» **Given request**: Show, unchanged, each line from the rows below that contains the string "sidebar".

[Collected data]
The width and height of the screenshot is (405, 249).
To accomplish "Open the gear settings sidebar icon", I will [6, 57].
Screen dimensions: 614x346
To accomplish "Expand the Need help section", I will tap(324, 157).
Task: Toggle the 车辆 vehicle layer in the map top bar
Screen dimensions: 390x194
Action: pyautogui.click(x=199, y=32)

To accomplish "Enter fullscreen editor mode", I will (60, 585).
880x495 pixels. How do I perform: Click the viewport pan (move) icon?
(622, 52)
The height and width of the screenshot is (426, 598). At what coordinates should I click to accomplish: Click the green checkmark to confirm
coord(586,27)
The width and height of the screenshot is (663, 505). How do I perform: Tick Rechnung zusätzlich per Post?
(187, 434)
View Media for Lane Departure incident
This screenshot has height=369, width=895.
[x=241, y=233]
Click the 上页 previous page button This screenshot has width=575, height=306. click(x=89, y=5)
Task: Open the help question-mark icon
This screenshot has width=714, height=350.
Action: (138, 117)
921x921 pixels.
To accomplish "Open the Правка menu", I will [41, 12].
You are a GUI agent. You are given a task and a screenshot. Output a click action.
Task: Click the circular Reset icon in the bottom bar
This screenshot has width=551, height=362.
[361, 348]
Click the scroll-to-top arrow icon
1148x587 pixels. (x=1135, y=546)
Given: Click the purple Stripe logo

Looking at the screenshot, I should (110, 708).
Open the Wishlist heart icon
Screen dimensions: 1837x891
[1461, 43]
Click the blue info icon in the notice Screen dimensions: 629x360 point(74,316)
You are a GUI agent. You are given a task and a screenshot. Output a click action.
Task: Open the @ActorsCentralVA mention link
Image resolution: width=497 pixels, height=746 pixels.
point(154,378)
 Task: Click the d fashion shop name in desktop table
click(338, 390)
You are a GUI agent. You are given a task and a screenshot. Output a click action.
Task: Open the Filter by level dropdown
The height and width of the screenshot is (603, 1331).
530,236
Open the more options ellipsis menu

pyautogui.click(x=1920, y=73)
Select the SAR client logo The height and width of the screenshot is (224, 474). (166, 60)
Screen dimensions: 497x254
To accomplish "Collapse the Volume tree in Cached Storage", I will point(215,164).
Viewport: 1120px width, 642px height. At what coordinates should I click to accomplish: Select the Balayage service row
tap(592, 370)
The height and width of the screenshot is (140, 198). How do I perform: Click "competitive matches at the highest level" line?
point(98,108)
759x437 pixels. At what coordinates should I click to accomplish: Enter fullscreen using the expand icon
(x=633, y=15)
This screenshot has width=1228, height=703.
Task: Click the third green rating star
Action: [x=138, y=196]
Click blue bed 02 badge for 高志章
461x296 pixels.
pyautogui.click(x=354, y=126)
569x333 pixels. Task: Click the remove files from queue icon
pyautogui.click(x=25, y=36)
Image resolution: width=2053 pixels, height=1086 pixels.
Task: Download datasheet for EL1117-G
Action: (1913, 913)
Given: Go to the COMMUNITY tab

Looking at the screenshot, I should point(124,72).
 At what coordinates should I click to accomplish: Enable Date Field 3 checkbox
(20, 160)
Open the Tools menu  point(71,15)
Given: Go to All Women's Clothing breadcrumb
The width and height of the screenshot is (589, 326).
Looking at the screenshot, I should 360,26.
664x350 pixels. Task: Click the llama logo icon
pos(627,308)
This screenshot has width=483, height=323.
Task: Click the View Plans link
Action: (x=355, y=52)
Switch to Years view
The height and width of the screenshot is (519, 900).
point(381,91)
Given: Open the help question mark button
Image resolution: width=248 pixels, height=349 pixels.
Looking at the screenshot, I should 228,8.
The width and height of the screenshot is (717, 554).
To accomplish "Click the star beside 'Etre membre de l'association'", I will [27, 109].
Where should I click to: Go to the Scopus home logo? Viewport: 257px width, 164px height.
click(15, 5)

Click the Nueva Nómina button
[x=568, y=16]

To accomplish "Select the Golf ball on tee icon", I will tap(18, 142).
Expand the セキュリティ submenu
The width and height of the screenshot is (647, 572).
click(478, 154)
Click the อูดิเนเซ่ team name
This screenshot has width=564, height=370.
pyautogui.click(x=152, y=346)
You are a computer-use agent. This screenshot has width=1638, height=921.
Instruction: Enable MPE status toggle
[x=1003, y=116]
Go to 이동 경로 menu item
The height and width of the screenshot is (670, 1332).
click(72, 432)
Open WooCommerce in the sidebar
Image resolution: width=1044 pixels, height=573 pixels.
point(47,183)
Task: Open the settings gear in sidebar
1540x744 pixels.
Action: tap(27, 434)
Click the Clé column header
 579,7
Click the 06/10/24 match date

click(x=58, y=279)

» **Written response**:
To accomplish "Open the gear settings sidebar icon", I will [6, 57].
Open WooCommerce in the sidebar
Task: Open the settings gear in sidebar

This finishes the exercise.